Lately I’ve been feeling shaky.
Because the type of work I do feels at times like walking on a tightrope. I haven’t joined the circus but I have moved from a permanent job to be self-employed / running my own business / a freelancer.
And living this way is a balancing act.
I find myself looking down and getting dizzy.
Steering your ship
When a mix of circumstances and choice put me on this path, I knew setting up independently was the right move. A lot of my frustrations after years in the same role were about the slow pace of change and innovation. I needed to shake things up. To be in charge for a while. To steer my own ship, as a good friend describes it.
Freedom is the biggest benefit of working for yourself. You can position your services any way you choose, work when you want and on the projects you select. More variety and less monotony.
And there are good days. The first time you stay in bed on a Monday morning is a joy. There are times when you don’t actually need to be anywhere and it’s a revelation to determine a way of working that suits your lifestyle. If you need to go to the doctor or post office, you actually can without asking permission!
Related note: I’m finally up-to-date with dental checkups.

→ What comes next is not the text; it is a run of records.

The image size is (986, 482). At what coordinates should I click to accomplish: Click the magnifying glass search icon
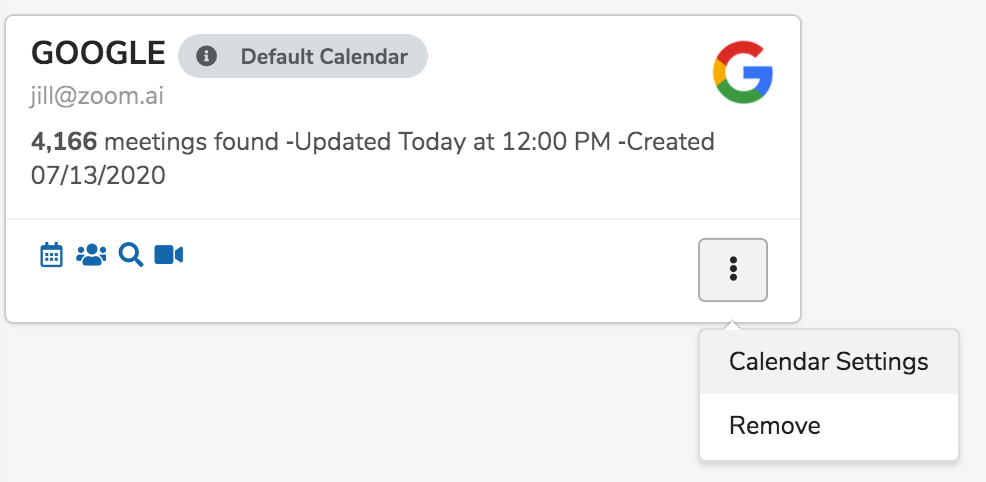131,255
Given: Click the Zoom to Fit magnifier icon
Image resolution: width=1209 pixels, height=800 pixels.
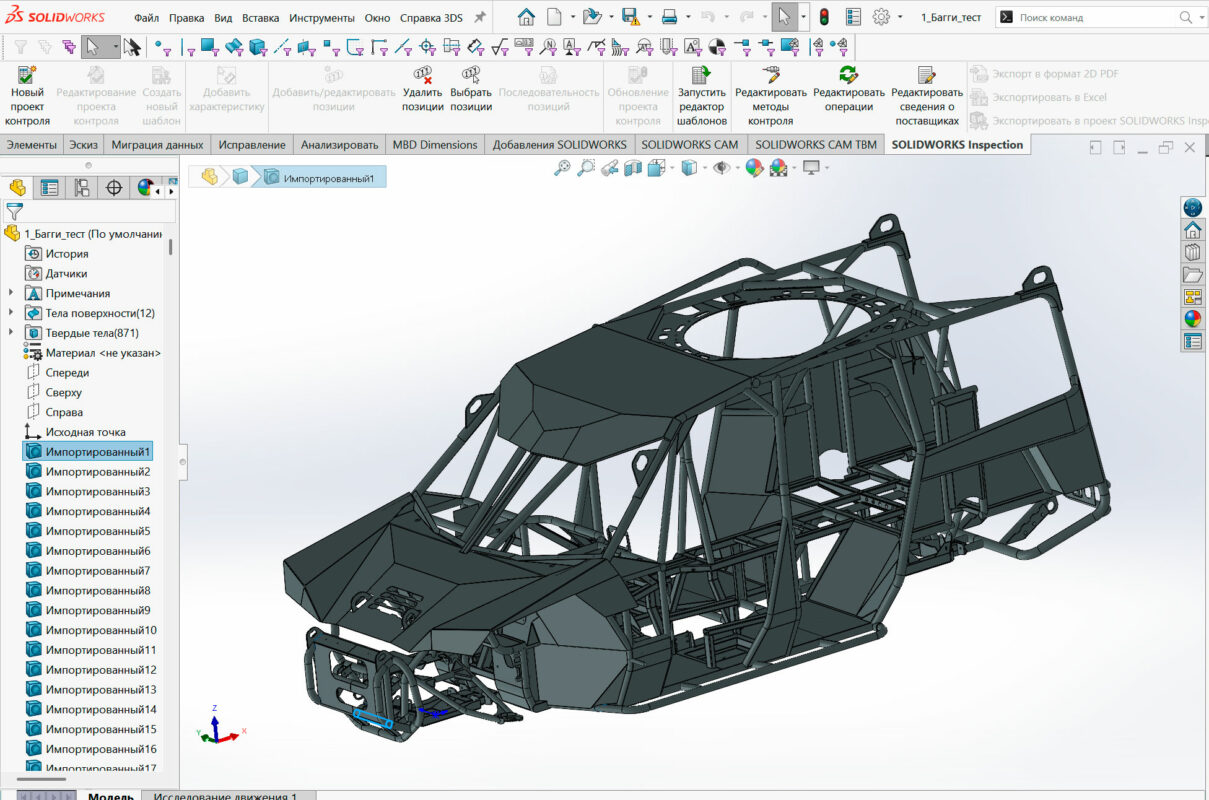Looking at the screenshot, I should [x=562, y=168].
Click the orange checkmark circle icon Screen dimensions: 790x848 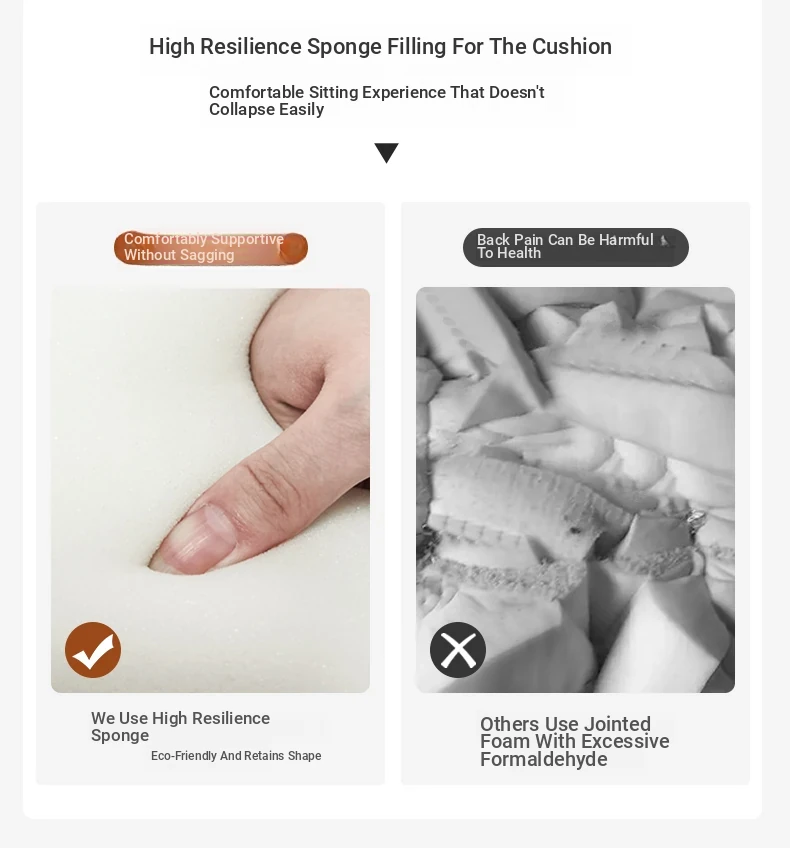point(93,650)
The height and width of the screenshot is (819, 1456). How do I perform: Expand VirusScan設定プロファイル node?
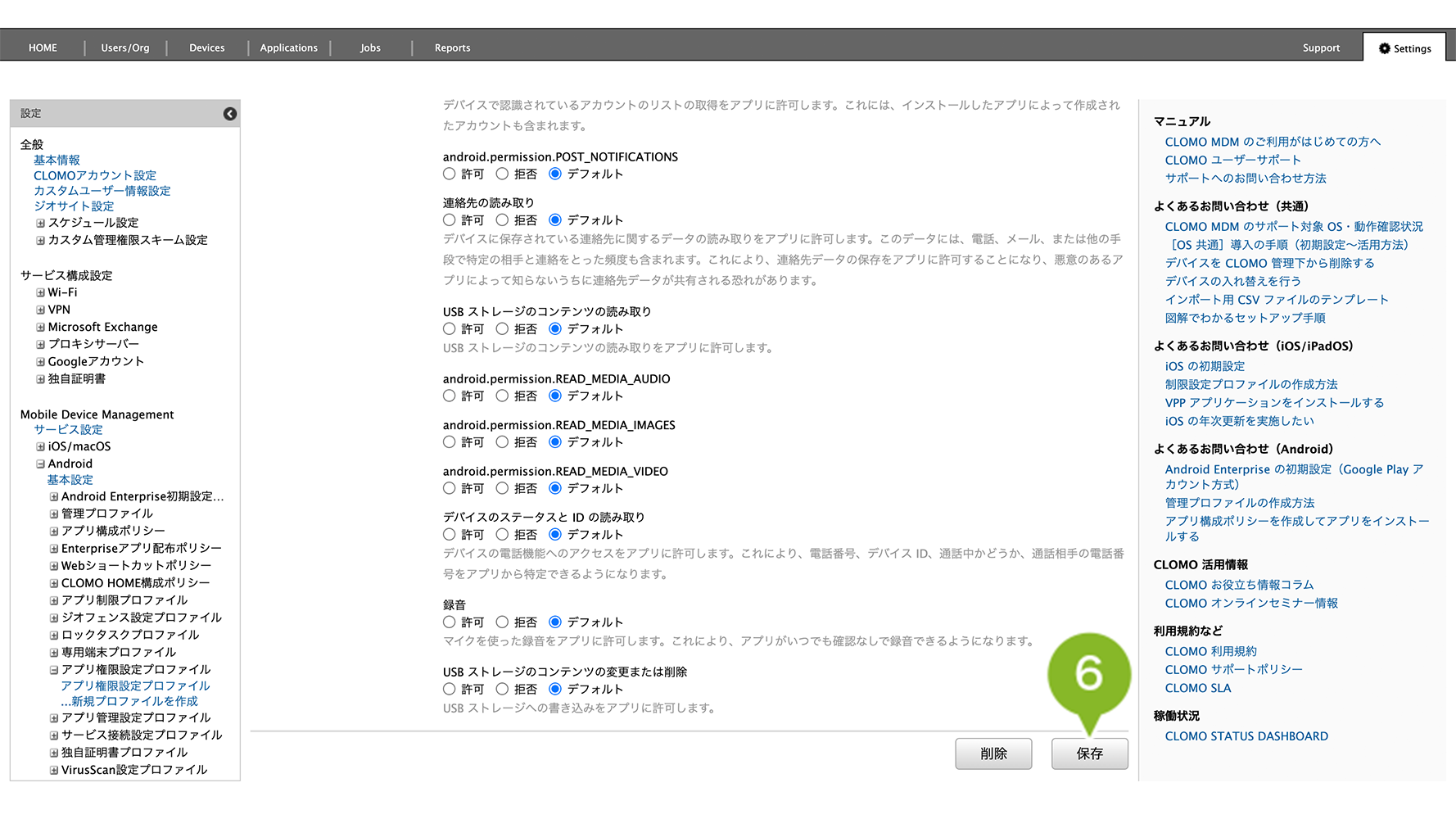pos(54,770)

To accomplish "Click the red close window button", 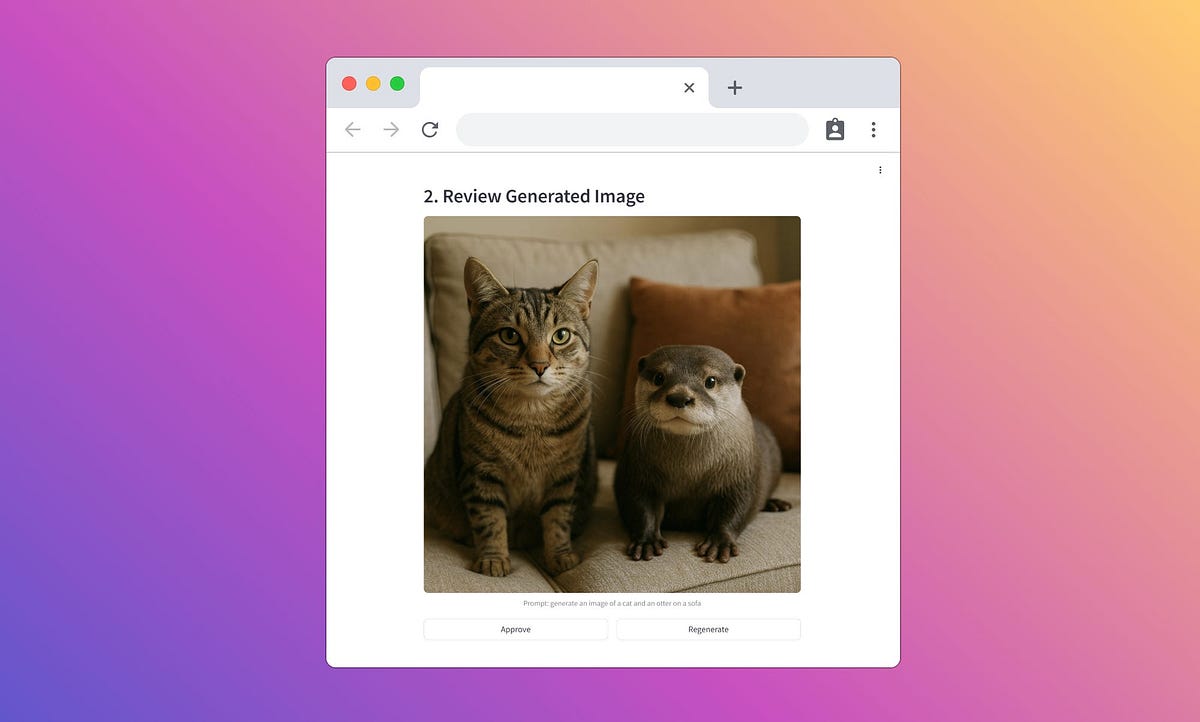I will (349, 83).
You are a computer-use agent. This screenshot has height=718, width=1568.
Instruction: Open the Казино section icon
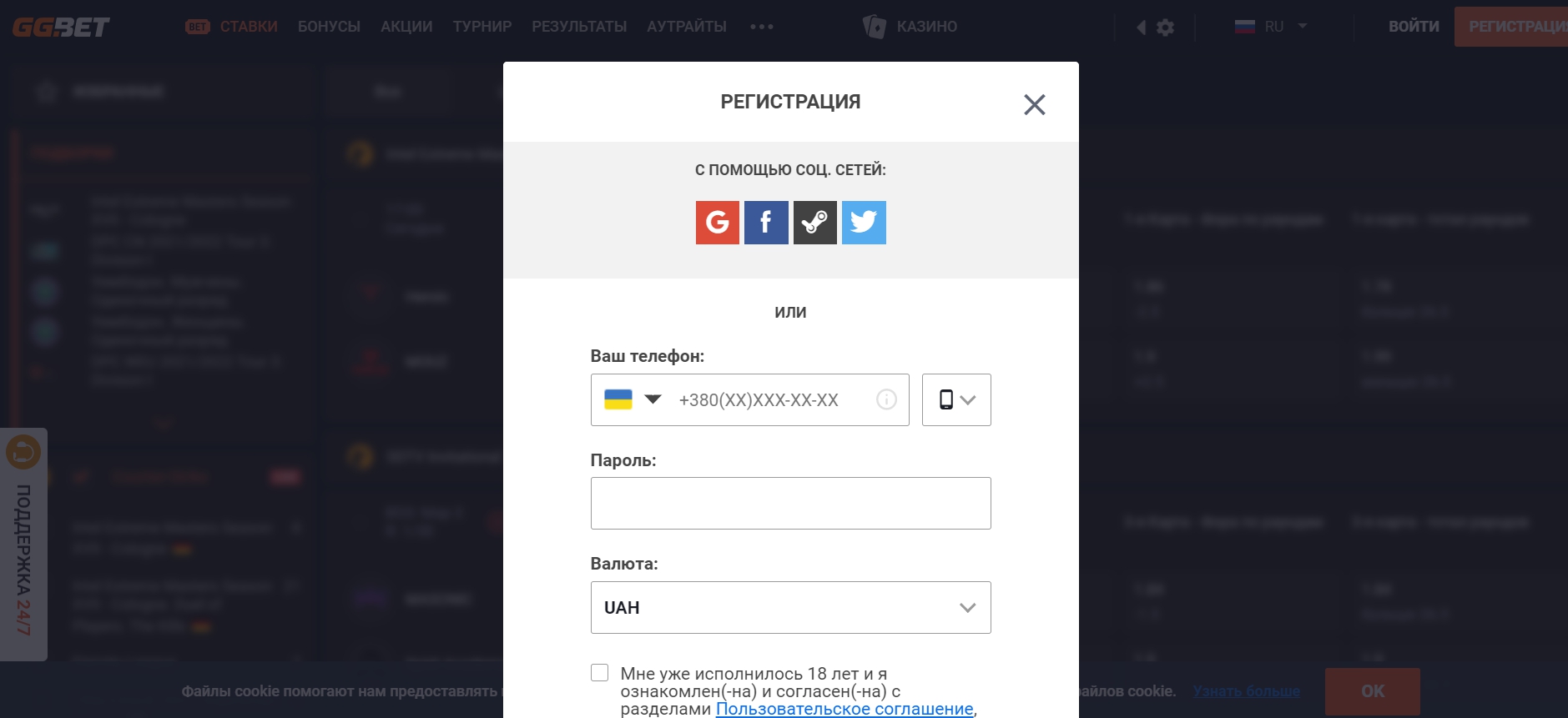(875, 27)
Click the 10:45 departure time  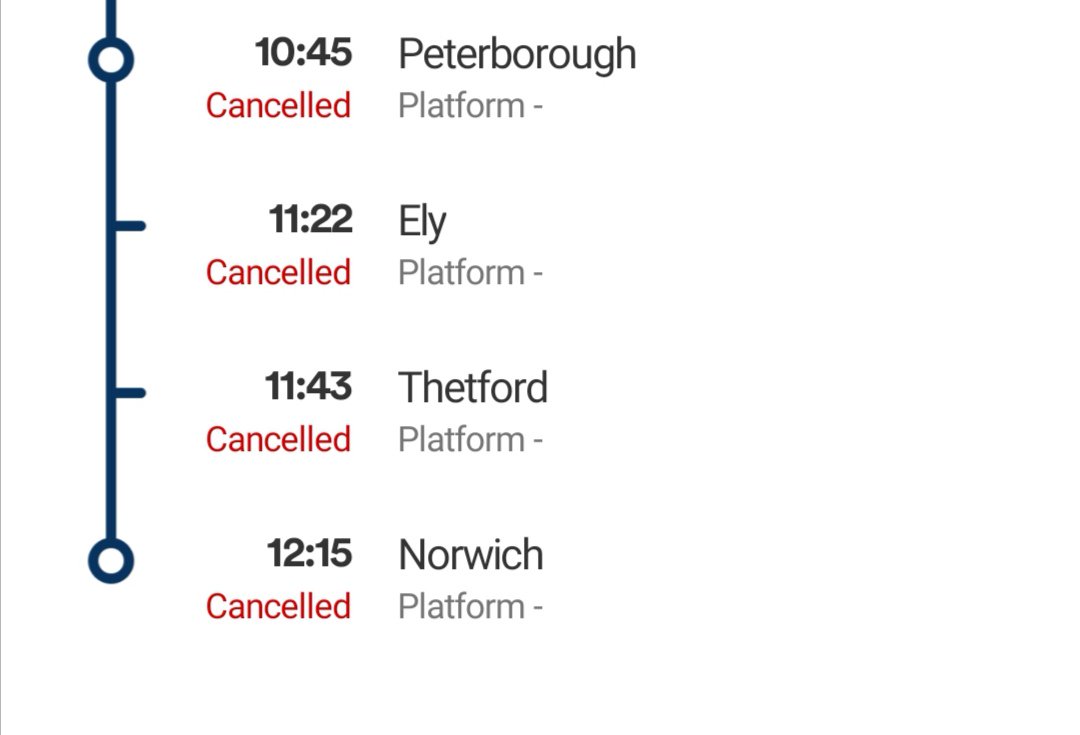pyautogui.click(x=304, y=52)
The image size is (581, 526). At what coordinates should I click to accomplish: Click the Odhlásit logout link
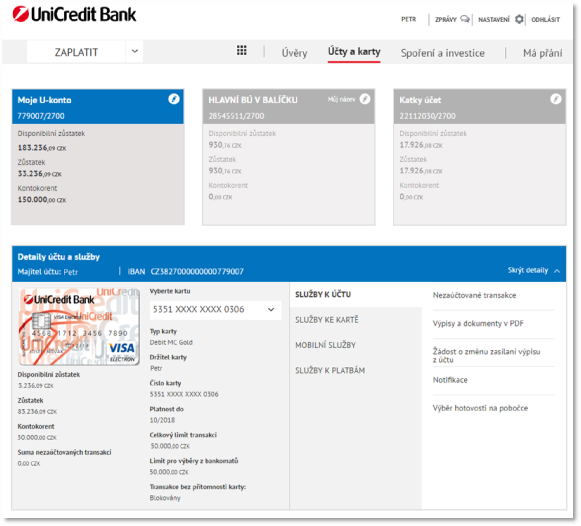[x=545, y=19]
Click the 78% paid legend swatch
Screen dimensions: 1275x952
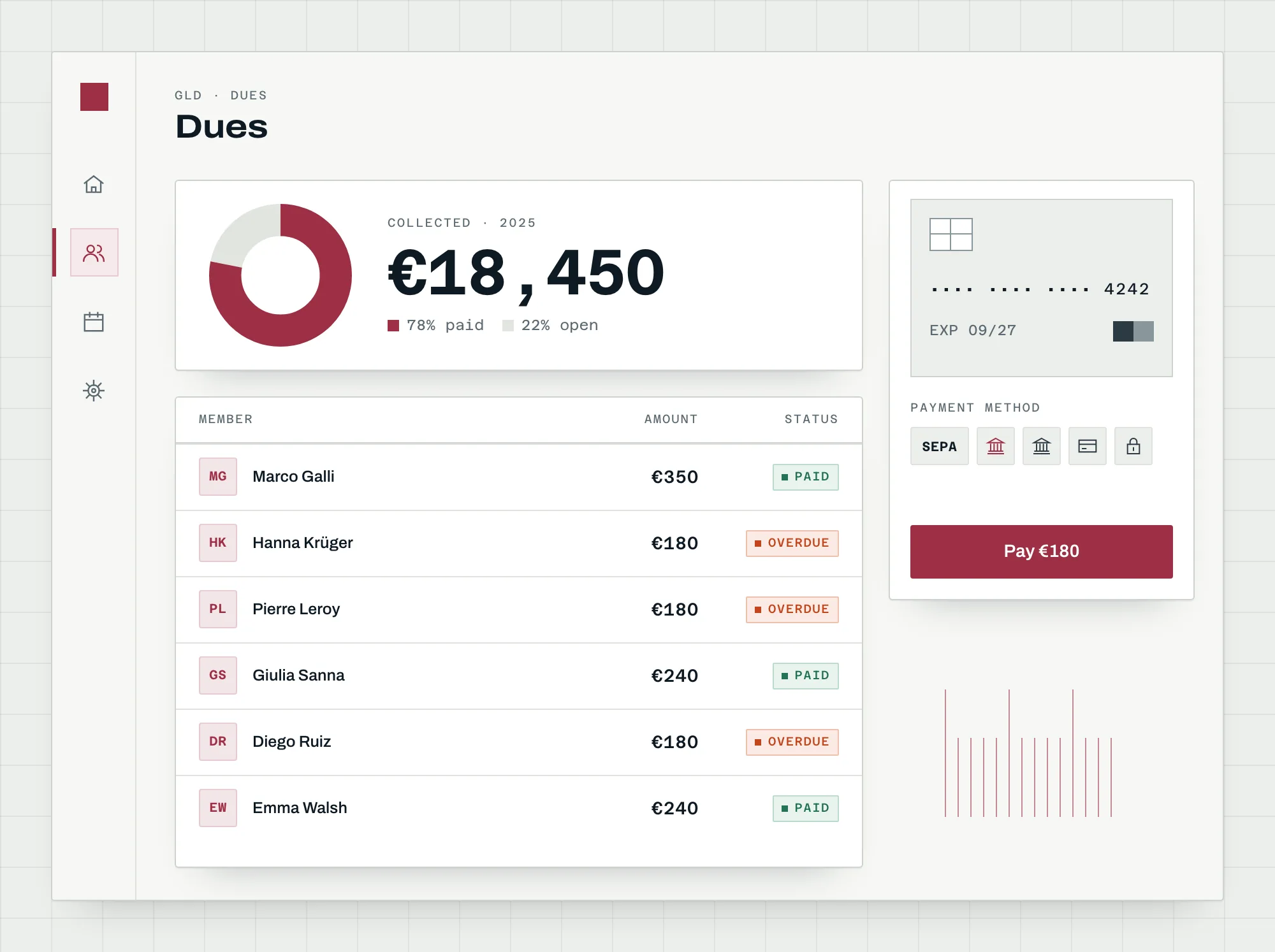point(393,326)
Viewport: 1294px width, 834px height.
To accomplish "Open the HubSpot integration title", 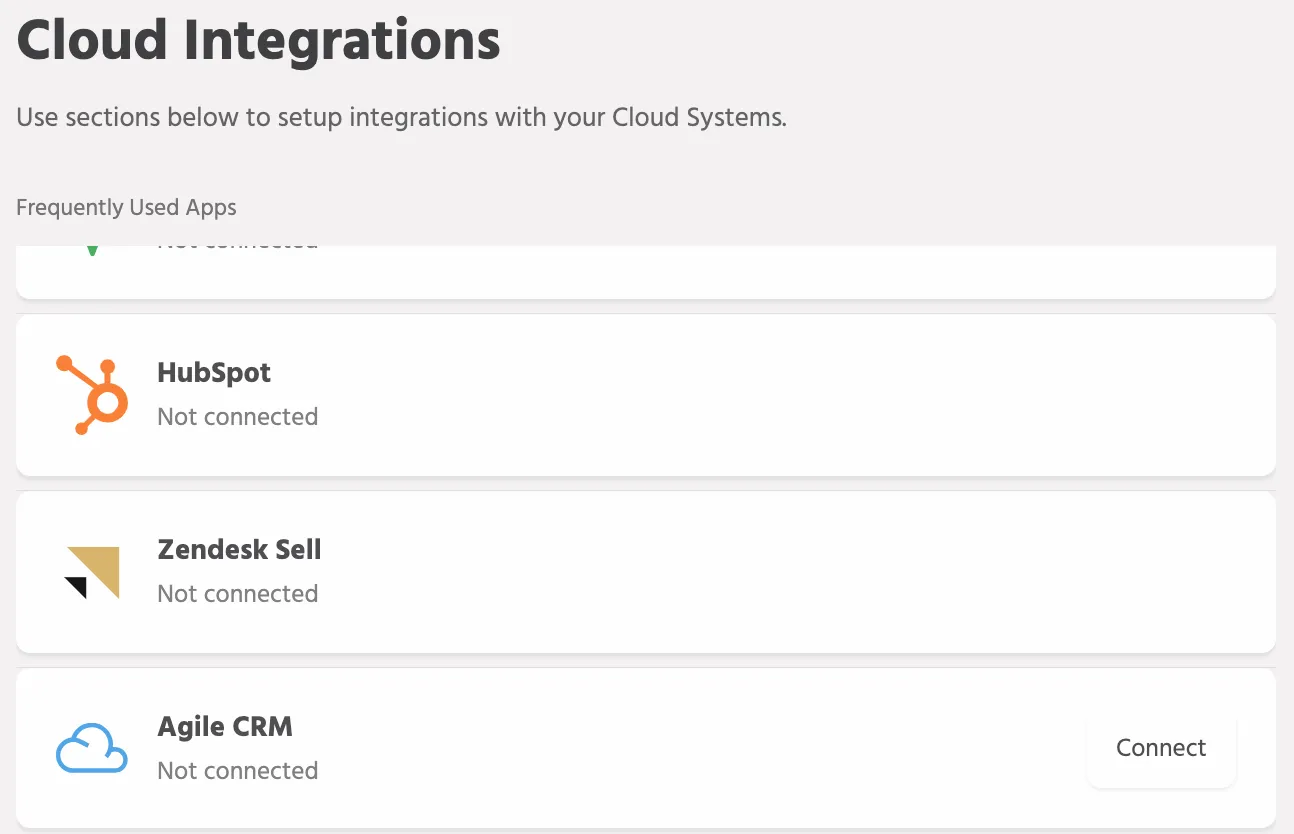I will pyautogui.click(x=214, y=373).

Beyond boring life admin, designing your schedule means you can fit in stuff you like. A swim when the pool is quiet, a walk in the park on a sunny afternoon, family and even hobbies. It feels like you’ve finally worked out how to steal time back for yourself.
And you do level-up professionally. I’ve worked in more different environments in the last year than in the preceding decade. I am learning new skills all the time. Fewer people fall asleep reading my CV.
Yet with every new found freedom, there’s a recognition of why we crave boundaries.
Work and life quickly blur. You find yourself writing application forms or pitches late at night. Sometimes it’s because you prioritised another task in the day, but sometimes you just don’t stop. Because you can’t stop until you get a positive response: a like, a commission, ultimately an offer of paid work.
Weekends don’t feel any different to weekdays.
The danger of judging your productivity and value by the whims of others is acute. You are constantly putting yourself out there only to be stuck waiting in inboxes, recruitment processes, invoicing cycles. Progress isn’t in your control.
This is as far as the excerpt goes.